- _TASK_:
Each record must be printed exactly as given.

[Stored items]
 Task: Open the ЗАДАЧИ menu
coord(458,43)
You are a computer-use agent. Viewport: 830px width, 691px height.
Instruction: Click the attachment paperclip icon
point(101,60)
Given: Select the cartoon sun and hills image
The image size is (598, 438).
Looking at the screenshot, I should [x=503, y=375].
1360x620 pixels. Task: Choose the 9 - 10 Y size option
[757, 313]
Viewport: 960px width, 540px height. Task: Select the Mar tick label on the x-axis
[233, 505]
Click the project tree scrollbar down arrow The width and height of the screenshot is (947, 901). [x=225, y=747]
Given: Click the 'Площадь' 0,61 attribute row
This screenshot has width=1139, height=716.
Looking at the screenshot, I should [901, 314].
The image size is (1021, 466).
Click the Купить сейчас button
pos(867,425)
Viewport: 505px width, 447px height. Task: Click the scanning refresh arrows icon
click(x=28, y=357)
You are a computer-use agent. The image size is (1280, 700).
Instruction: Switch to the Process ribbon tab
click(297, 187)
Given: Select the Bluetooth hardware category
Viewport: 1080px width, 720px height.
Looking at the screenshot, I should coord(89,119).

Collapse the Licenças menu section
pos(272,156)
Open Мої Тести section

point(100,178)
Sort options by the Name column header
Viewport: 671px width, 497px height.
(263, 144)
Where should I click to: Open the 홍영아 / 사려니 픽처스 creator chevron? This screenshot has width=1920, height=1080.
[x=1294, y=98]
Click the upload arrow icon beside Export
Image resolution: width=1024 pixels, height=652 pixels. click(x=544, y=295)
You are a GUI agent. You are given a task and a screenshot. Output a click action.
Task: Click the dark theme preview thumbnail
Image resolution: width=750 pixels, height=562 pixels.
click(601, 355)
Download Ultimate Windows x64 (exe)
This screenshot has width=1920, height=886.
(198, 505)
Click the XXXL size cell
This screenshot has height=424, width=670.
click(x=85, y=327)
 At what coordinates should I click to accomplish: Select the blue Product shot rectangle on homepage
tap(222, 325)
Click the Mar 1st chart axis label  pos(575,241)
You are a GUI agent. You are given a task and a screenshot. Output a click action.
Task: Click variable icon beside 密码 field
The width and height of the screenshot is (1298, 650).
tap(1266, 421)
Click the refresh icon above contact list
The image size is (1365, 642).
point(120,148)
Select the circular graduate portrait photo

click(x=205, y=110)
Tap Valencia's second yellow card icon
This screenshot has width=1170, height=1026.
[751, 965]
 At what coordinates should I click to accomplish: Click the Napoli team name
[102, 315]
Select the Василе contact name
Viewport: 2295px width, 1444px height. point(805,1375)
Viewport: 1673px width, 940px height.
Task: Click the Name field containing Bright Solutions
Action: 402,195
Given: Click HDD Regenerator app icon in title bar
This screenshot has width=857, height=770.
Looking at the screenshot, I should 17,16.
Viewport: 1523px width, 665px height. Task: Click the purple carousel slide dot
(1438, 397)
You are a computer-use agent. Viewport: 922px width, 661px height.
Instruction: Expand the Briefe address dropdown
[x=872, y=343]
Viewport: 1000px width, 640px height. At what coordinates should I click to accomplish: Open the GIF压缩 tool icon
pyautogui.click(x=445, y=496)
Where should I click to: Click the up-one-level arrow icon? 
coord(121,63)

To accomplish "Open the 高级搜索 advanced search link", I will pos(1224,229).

- _SOLUTION TO THE EXERCISE_:
 Task: Open the ЗАДАЧИ menu
coord(458,43)
You are a computer-use agent. Viewport: 830px width, 691px height.
Instruction: Click the attachment paperclip icon
point(101,60)
Given: Select the cartoon sun and hills image
The image size is (598, 438).
Looking at the screenshot, I should [x=503, y=375].
1360x620 pixels. Task: Choose the 9 - 10 Y size option
[757, 313]
Viewport: 960px width, 540px height. Task: Select the Mar tick label on the x-axis
[233, 505]
Click the project tree scrollbar down arrow The width and height of the screenshot is (947, 901). [x=225, y=747]
Given: Click the 'Площадь' 0,61 attribute row
This screenshot has width=1139, height=716.
Looking at the screenshot, I should [901, 314].
The image size is (1021, 466).
Click the Купить сейчас button
pos(867,425)
Viewport: 505px width, 447px height. Task: Click the scanning refresh arrows icon
click(x=28, y=357)
You are a computer-use agent. The image size is (1280, 700).
Instruction: Switch to the Process ribbon tab
click(297, 187)
Given: Select the Bluetooth hardware category
Viewport: 1080px width, 720px height.
Looking at the screenshot, I should coord(89,119).

Collapse the Licenças menu section
pos(272,156)
Open Мої Тести section

point(100,178)
Sort options by the Name column header
Viewport: 671px width, 497px height.
(263, 144)
Where should I click to: Open the 홍영아 / 사려니 픽처스 creator chevron? This screenshot has width=1920, height=1080.
[x=1294, y=98]
Click the upload arrow icon beside Export
Image resolution: width=1024 pixels, height=652 pixels. click(x=544, y=295)
You are a GUI agent. You are given a task and a screenshot. Output a click action.
Task: Click the dark theme preview thumbnail
Image resolution: width=750 pixels, height=562 pixels.
click(601, 355)
Download Ultimate Windows x64 (exe)
This screenshot has width=1920, height=886.
(198, 505)
Click the XXXL size cell
This screenshot has height=424, width=670.
click(x=85, y=327)
 At what coordinates should I click to accomplish: Select the blue Product shot rectangle on homepage
tap(222, 325)
Click the Mar 1st chart axis label  pos(575,241)
You are a GUI agent. You are given a task and a screenshot. Output a click action.
Task: Click variable icon beside 密码 field
The width and height of the screenshot is (1298, 650).
tap(1266, 421)
Click the refresh icon above contact list
The image size is (1365, 642).
point(120,148)
Select the circular graduate portrait photo

click(x=205, y=110)
Tap Valencia's second yellow card icon
This screenshot has width=1170, height=1026.
[751, 965]
 At what coordinates should I click to accomplish: Click the Napoli team name
[102, 315]
Select the Василе contact name
Viewport: 2295px width, 1444px height. point(805,1375)
Viewport: 1673px width, 940px height.
Task: Click the Name field containing Bright Solutions
Action: 402,195
Given: Click HDD Regenerator app icon in title bar
This screenshot has width=857, height=770.
Looking at the screenshot, I should 17,16.
Viewport: 1523px width, 665px height. Task: Click the purple carousel slide dot
(1438, 397)
You are a computer-use agent. Viewport: 922px width, 661px height.
Instruction: Expand the Briefe address dropdown
[x=872, y=343]
Viewport: 1000px width, 640px height. At what coordinates should I click to accomplish: Open the GIF压缩 tool icon
pyautogui.click(x=445, y=496)
Where should I click to: Click the up-one-level arrow icon? 
coord(121,63)

To accomplish "Open the 高级搜索 advanced search link", I will pos(1224,229).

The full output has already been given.